Still No Smoking Bat: The Ongoing Search for Ebola’s Reservoir

In a new article published in BioScience, a research group including CEID members Nicole Gottdenker and Patrick Stephens revisit one of the biggest mysteries in infectious disease: where exactly does Ebola virus hide between outbreaks? Despite decades of research and dozens of outbreaks, no one has definitively identified the virus’s natural reservoir. Bats have long been suspected, but the evidence so far is surprisingly thin. Finding traces of the virus in wild mammals is incredibly rare, which makes the search for its true host frustratingly difficult.

The article pushes for a more holistic approach to solving this riddle. The authors argue that we need to bring together virologists, ecologists, wildlife experts, and even modelers to better understand how Ebola survives in the wild. Only by looking at the full ecological picture, how the virus moves through ecosystems, how different species interact, and how environmental factors come into play can we hope to find the animal (or animals) responsible.
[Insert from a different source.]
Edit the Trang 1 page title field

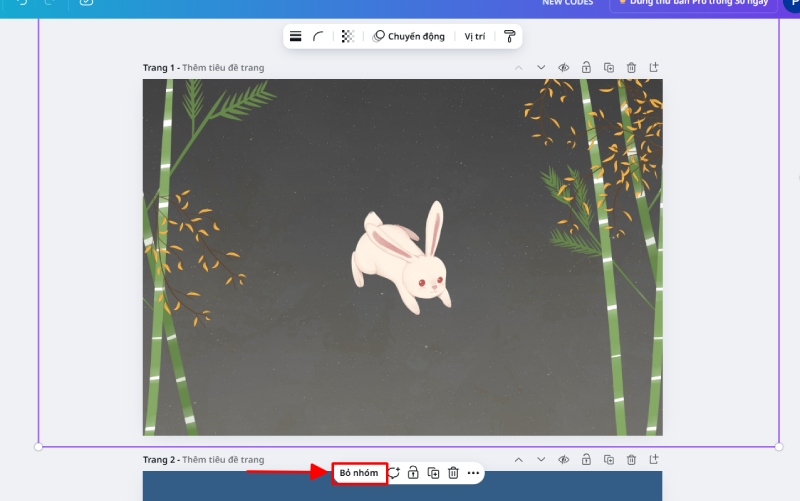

The goal isn’t just academic; figuring this out could help us spot warning signs early and head off future outbreaks before they reach people.

Without knowing where the virus hides, our efforts to control it are like trying to plug a leak without knowing where the hole is. Public health officials can’t design targeted interventions or predict where outbreaks might spark next. That’s why the researchers stress the need for long-term surveillance and funding for fieldwork—yes, even the tedious stuff like collecting samples from thousands of animals that don’t test positive. It’s slow and painstaking work, but until we crack the case of Ebola’s elusive reservoir, we’ll always be playing catch-up.